4- « Ben chez moi c'est la tradition. On achète tout Sony car on est secrètement nationalistes du soleil levant malgré le fait qu'on est occidentaux. Et je dis nous, même si je suis tout seul. Alors, chez moi en tout cas. On, enfin je, respecte la suprématie nippone du hardware japonais qui a sauvé les jeux-vidéos du grand crash produit par les jeux américains à la fin des années septante. »

Si vous avez sérieusement répondu « oui » à l'une de ces propositions, je ne peux que vous enjoindre à suivre un traitement psychiatrique. D'urgence.
Ce genre de phrases, parfois sous des formes à peine lisibles, représente la majorité des témoignages que l'on peut lire sur les forums de jeux-vidéos du monde entier. Quand je lis ce genre de posts, je ne peux que tenter de me représenter mentalement le type de joueur déçu que chacun de ces messages résume. C'est une forme de déception vis-à-vis du message publicitaire qui est la cause de cette désaffection aigre ou de cette suprématie infondée qui se lit dans ce genre de missives jetées dans l'infini par des gens qui beuglent avec leurs doigts devant des PCs.
Leur péché ? Avoir pris pour parole d'évangile des messages destinés à faire bouger des stocks d'invendus. Leur enfer ? Faire partie d'un camp qu'ils considèrent floués d'une victoire illusoire ou inatteignable qui leur semblait pourtant destinée. Leur rédemption ? Jouer sans prétention.

Aliénation, j'écris ton nom.De manière approximative. En Caps Lock

Jouer à un jeu-vidéo pour des raisons externes à ses qualités intrinsèques est une forme d'aliénation mentale que le fanboy évangéliste de base met en avant comme mode de vie. L'on ne fait pas de vieux os dans les tranchées de la guerre des cons(oles).

*Travail demandé*:
[1] Répondez à ces questions sur l'extrait :
(a) Quelle marque achète-t-on tout entière « chez moi » par tradition ?
(b) Que l'auteur enjoint-il à ceux qui ont sérieusement répondu « oui » ?
(c) Quelle est la rédemption de ces joueurs ?
[2] D'après l'extrait, d'où vient la désaffection aigre ou la suprématie infondée qui se lit dans ces messages de forum ?
[3] Renvoyez à l'identique le passage de l'extrait qui commence par « Aliénation, j'écris ton » et se poursuit jusqu'à « guerre des cons(oles). ».
Les entrées forment un matériau distinct de l'extrait.

*Entrées fournies*:

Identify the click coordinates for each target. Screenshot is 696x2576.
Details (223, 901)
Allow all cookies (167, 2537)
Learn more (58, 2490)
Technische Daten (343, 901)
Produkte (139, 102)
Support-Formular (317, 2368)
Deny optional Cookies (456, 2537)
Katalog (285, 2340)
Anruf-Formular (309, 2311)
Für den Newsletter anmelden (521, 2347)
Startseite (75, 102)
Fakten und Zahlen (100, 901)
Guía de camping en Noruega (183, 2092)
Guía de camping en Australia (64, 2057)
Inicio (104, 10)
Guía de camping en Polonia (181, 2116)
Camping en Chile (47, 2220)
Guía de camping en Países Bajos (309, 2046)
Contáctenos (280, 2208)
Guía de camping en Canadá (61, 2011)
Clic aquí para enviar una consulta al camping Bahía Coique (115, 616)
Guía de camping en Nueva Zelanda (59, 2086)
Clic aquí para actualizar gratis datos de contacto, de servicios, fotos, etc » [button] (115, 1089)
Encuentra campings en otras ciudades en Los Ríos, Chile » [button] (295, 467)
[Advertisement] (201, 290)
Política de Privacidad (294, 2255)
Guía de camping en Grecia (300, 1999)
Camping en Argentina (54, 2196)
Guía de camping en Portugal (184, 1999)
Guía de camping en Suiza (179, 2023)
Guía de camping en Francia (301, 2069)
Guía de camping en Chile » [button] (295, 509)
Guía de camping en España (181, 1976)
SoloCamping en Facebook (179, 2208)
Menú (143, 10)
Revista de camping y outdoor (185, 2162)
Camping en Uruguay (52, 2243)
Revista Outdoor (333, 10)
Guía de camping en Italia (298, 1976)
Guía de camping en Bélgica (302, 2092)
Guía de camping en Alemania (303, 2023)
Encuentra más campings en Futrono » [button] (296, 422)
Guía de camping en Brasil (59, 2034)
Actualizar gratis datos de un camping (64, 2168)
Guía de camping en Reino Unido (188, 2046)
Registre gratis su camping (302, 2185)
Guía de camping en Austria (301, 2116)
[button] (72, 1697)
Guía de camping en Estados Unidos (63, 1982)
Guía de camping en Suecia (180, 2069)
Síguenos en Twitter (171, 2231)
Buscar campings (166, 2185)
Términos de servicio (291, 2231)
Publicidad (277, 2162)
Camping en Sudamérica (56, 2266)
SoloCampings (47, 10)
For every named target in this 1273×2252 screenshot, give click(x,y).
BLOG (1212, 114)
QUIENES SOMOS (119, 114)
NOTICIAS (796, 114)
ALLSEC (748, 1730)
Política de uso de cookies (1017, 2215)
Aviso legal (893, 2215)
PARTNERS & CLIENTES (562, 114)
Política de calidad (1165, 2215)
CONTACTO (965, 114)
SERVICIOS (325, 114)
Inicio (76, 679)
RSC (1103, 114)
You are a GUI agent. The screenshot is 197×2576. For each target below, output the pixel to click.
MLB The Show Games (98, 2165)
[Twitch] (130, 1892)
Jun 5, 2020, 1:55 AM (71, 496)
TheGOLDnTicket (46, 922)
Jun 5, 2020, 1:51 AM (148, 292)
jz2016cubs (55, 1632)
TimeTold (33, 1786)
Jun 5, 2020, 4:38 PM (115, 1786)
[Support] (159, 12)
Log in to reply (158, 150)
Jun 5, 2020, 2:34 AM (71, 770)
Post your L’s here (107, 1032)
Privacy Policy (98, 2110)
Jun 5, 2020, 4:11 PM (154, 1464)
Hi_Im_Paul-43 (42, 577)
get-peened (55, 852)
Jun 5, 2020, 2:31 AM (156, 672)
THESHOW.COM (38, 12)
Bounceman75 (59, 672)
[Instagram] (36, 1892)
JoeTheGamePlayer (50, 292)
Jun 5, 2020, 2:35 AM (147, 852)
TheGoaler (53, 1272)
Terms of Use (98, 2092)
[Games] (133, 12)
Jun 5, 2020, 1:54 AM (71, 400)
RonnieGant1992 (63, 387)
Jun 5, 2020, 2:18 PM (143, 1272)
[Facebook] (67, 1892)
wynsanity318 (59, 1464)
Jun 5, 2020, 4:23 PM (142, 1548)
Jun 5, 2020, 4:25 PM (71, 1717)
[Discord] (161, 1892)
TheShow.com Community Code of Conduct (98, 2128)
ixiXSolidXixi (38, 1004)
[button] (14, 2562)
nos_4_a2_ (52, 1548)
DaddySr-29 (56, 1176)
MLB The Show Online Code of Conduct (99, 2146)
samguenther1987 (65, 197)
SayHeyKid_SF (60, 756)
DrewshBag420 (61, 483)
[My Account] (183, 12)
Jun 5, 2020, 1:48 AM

*Réponses par consigne*:
[1]
(a) Sony.
(b) Suivre un traitement psychiatrique, d'urgence.
(c) Jouer sans prétention.

[2] Elle vient d'une forme de déception vis-à-vis du message publicitaire. Ces joueurs ont pris pour parole d'évangile des messages destinés à faire bouger des stocks d'invendus.

[3]
Aliénation, j'écris ton nom.De manière approximative. En Caps Lock

Jouer à un jeu-vidéo pour des raisons externes à ses qualités intrinsèques est une forme d'aliénation mentale que le fanboy évangéliste de base met en avant comme mode de vie. L'on ne fait pas de vieux os dans les tranchées de la guerre des cons(oles).